Our failure to respond to Putin’s aggression in Ukraine could have consequences far beyond Crimea’s borders. After America’s weakness there in the last few weeks, we’ll just have to hope Putin doesn’t set his sights on a country like Latvia, Lithuania, or Estonia–NATO members that we have an absolute binding obligation to protect with military force. But which of our actions in Ukraine are supposed to convince Russia that the United States is serious and that messing with other Eastern European nations would be a bad idea?
That possibility is just one reason Americans should be alarmed that neither the President nor the Democratic led Senate has mustered a serious response to the Russian invasion of Ukraine. In fact, after Speaker Boehner and the Republican led House passed aid to Ukraine with a massive bipartisan majority, Democratic Senate Leader Harry Reid sent his members on vacation rather than approving an aid package to Ukraine last week.
Bob Schieffer on CBS imagined how the post-Senate adjournment conversation might have gone between Secretary of State John Kerry and his Russian counterpart:
“Absolutely not so!” said Kerry. “Harry Reid, the Senate leader, has assured everyone the aid package is the very first thing the Senate will deal with when they get back from vacation in a week or so.”
“Excuse my limited knowledge of how your government works,” Lavrov said. “But vacation from what?”
Schieffer was being facetious, but his point is serious. For years now, the American government has failed to respond appropriately on critical matters of national security.
The current crisis in Ukraine is certainly one such case. Another was on the front page of the Wall Street Journal last week: a report by the Federal Energy Regulatory Commission which concluded that “the U.S. could suffer a coast-to-coast blackout if saboteurs knocked out just nine of the country’s 55,000 electric transmission substations on a scorching summer day.” The challenge of replacing giant transformers means the resulting power outage could last months–a situation that might bring the country close to societal collapse as well as economic disaster.
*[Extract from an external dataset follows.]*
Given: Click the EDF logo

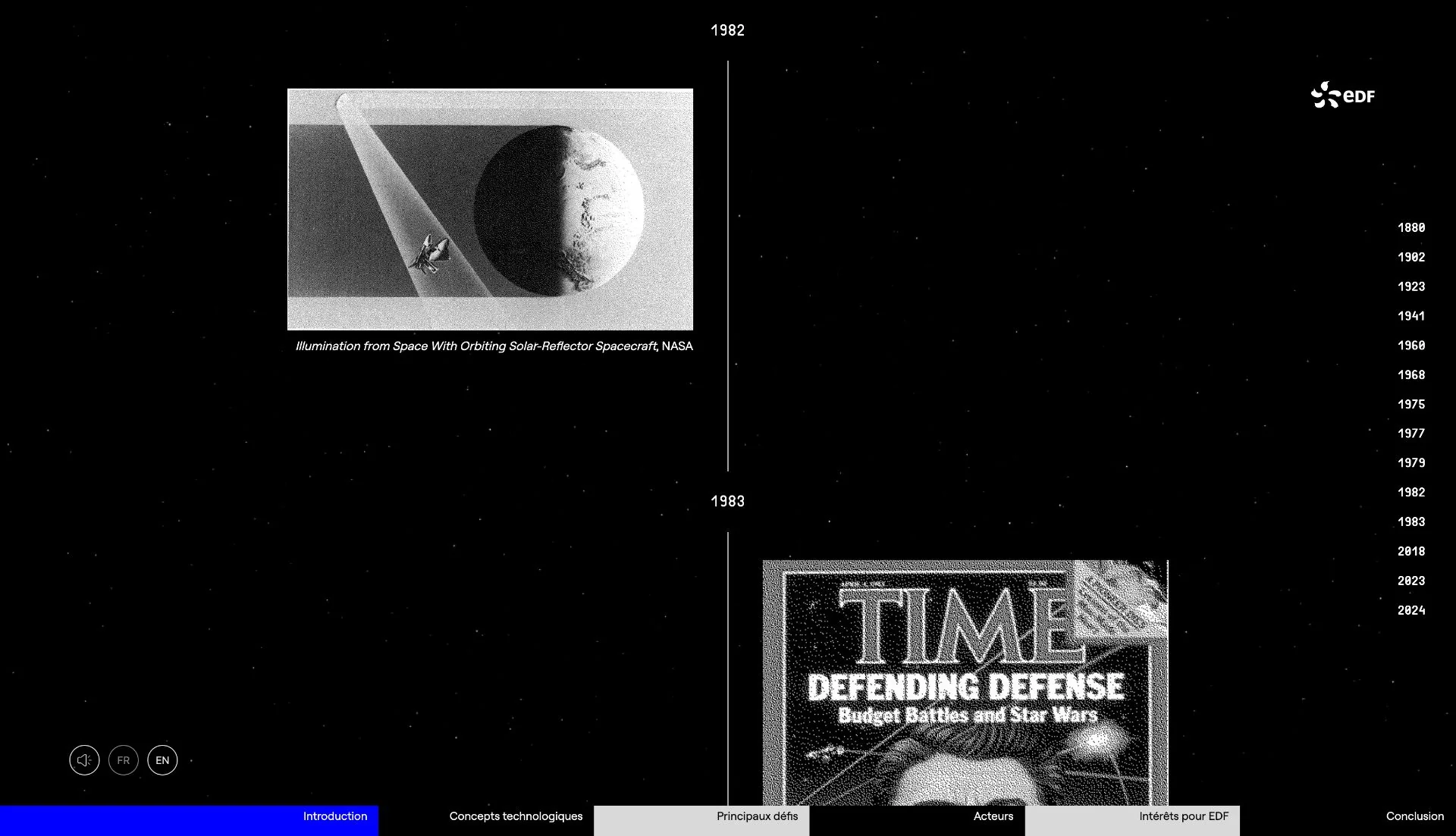Looking at the screenshot, I should pos(1343,95).
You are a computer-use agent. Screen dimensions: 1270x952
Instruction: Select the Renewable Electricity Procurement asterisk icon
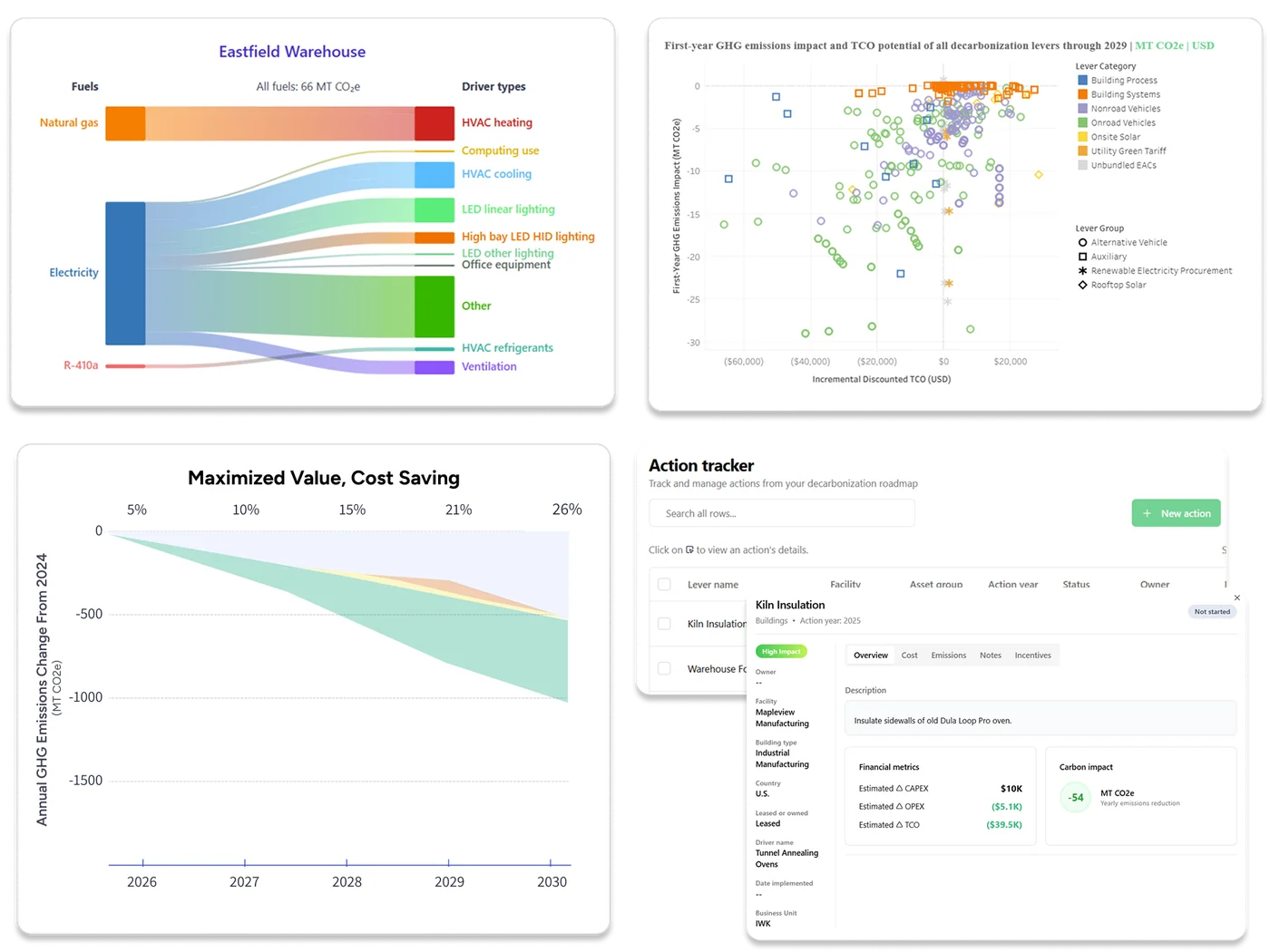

Alarmingly, someone–we still have no idea who–has already practiced destroying one of these substations in a professional, astonishing attack on a California power station last year. As the Journal reported and I have discussed in a recent newsletter, a team of snipers destroyed 17 transformers in less than 20 minutes in the middle of the night last April. The crime remains unsolved.
Congress has known about the vulnerability of our nation’s electric grid for years but has done nothing. It has failed to pass commonsense measures like Rep. Trent Franks’s SHIELD Act, which would strengthen the grid against an Electromagnetic Pulse (EMP) that would, like the destruction of electrical power stations, plunge North America into darkness for months.
An EMP could come from something as simple as a strong solar storm or as complex as a small nuclear device detonated at high altitude.
Anyone who finds the later scenario unimaginable hasn’t been watching the coverage of Malaysian Airlines flight 370. The use of a commercial aircraft for violent purposes, as investigators are considering in the MH370 case, is one of the possibilities those of us who warn of EMPs worry about.
My friend Bill Forstchen has written an amazing novel, One Second After, imagining the aftermath of such an attack. It is frightening enough that it’s clear we should do everything in our power to guard against EMP events. But much like going on vacation in the middle of a major crisis in Europe, Congress can’t seem to take simple steps like those in the SHIELD Act to harden our critical infrastructure.
The events of the last few weeks remind us how dangerous and unpredictable the world can be. Americans deserve leaders who take our national security at least as seriously as their own reelection efforts.